L’année dernière, nous étions à Divo, où nous avons dépisté 400 femmes. Il y a même eu un dîner de gala pour apporter de la joie aux femmes malades. Nous avons également mené des actions de sensibilisation dans des lieux de culte. Cependant, il est important
de préciser que nous n’attendons pas Octobre Rose pour agir ; nous distribuons des prothèses tous les jours, en fonction de nos disponibilités. Nous allons distribuer des prothèses et organiser le premier Salon de soins d’accompagnement.

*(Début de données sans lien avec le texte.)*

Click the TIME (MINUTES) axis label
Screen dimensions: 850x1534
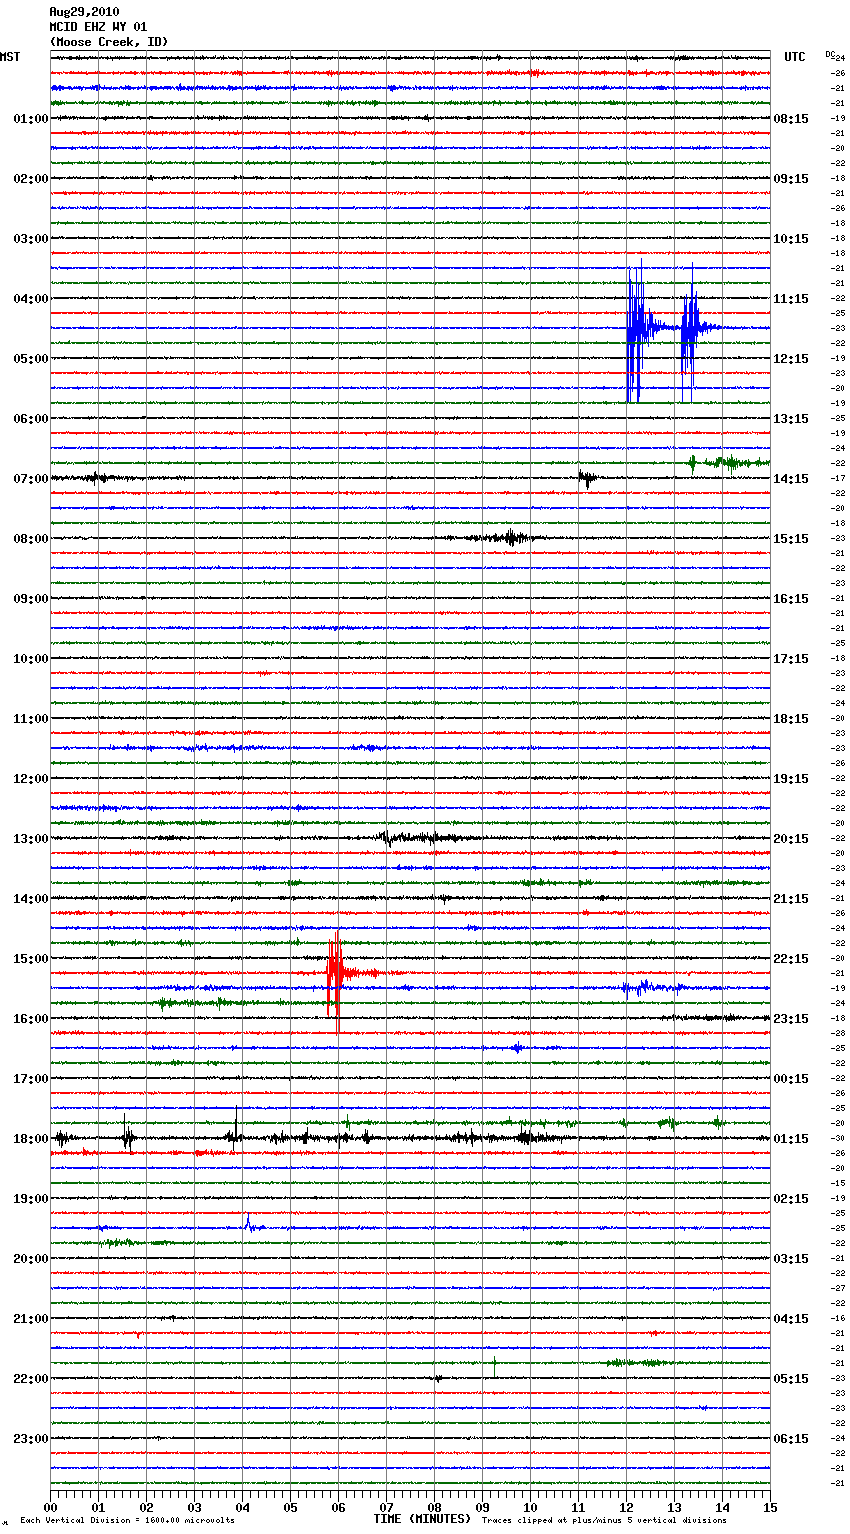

Ce salon, prévu les 11 et 12 octobre, proposera des conseils aux femmes par des spécialistes, notamment un psychologue, un sexologue, un nutritionniste, ainsi qu’un expert en gestion du stress.

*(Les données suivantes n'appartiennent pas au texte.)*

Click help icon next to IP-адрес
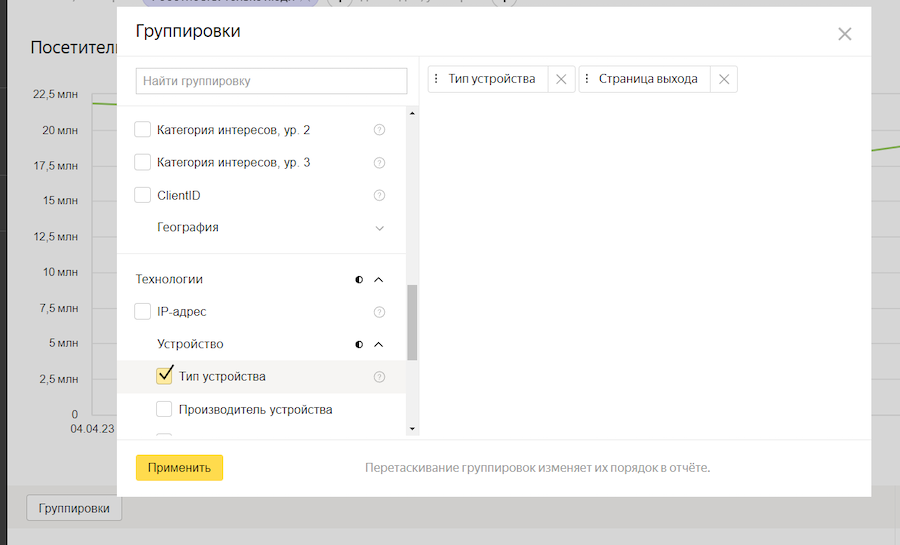 click(379, 312)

Pensez-vous qu’il y a de l’engouement autour de la sensibilisation ?
Les associations multiplient les actions de sensibilisation. Toutefois, il reste encore beaucoup à faire, notamment en milieu rural. Il faut renforcer la communication, adapter les messages et utiliser les langues locales pour toucher le plus grand nombre. Il est essentiel de briser les tabous et les considérations mystiques autour de la maladie, et rappeler aux femmes qu’il s’agit d’une maladie comme une autre.
Qu’aimeriez-vous voir changer dans la lutte contre le cancer du sein ?
Il est nécessaire de réévaluer le coût du dépistage et des examens préalables aux traitements. Je souhaite que davantage de ressources soient investies dans la prévention plutôt que dans les cas désespérés. Il faut que l’État aide les associations à organiser des dépistages, car c’est le premier traitement.
Quel conseil donneriez-vous aux femmes qui hésitent à se faire dépister ?
Le cancer du sein est réel et il tue. Il est important de bien connaître son corps et de pratiquer régulièrement l’autopalpation. On peut guérir du cancer s’il est détecté à un stade précoce.
Avez-vous un appel à lancer ?
Nous avons besoin de témoignages de femmes touchées par la maladie.
Surtout, nous avons besoin de bénévoles pour nous aider à tricoter les prothèses. Enfin, nous sollicitons des dons en tous genres pour continuer notre mission.